===== 入力データ =====
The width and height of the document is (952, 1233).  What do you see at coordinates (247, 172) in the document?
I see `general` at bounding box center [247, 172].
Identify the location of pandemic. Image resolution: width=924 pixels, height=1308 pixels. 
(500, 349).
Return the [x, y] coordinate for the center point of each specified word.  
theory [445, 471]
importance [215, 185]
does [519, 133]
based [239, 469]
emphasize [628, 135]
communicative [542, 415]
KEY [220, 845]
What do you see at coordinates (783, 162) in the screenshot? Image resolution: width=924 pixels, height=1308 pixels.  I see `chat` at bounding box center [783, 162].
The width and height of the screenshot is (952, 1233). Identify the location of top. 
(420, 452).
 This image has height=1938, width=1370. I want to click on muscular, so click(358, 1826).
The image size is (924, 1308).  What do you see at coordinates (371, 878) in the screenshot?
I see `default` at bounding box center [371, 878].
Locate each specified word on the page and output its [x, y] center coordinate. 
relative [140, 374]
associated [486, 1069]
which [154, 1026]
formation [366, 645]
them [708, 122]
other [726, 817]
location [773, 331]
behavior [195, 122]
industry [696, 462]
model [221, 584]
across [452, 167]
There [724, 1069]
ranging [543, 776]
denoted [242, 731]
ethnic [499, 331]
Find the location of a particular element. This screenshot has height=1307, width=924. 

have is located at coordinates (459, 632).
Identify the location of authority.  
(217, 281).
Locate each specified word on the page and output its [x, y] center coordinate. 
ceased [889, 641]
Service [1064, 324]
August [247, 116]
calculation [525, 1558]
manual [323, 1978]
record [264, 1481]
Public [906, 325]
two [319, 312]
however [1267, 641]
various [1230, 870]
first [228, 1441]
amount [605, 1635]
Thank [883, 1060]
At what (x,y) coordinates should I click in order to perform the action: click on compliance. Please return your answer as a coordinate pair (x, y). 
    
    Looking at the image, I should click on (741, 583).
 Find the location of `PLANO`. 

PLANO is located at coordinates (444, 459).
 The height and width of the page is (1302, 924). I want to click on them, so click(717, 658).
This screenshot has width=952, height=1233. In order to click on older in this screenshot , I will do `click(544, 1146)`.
=====
> _やること_: "At what (x,y)"を含む行から始まりデータの末尾で終わる範囲だけを、"compliance"を"accuracy"に入れ替え、それ以外は一切変えずに書き出してもらえますか？

> _課題への回答_:
At what (x,y) coordinates should I click in order to perform the action: click on accuracy. Please return your answer as a coordinate pair (x, y). 
    
    Looking at the image, I should click on (741, 583).
 Find the location of `PLANO`. 

PLANO is located at coordinates (444, 459).
 The height and width of the page is (1302, 924). I want to click on them, so click(717, 658).
This screenshot has width=952, height=1233. In order to click on older in this screenshot , I will do `click(544, 1146)`.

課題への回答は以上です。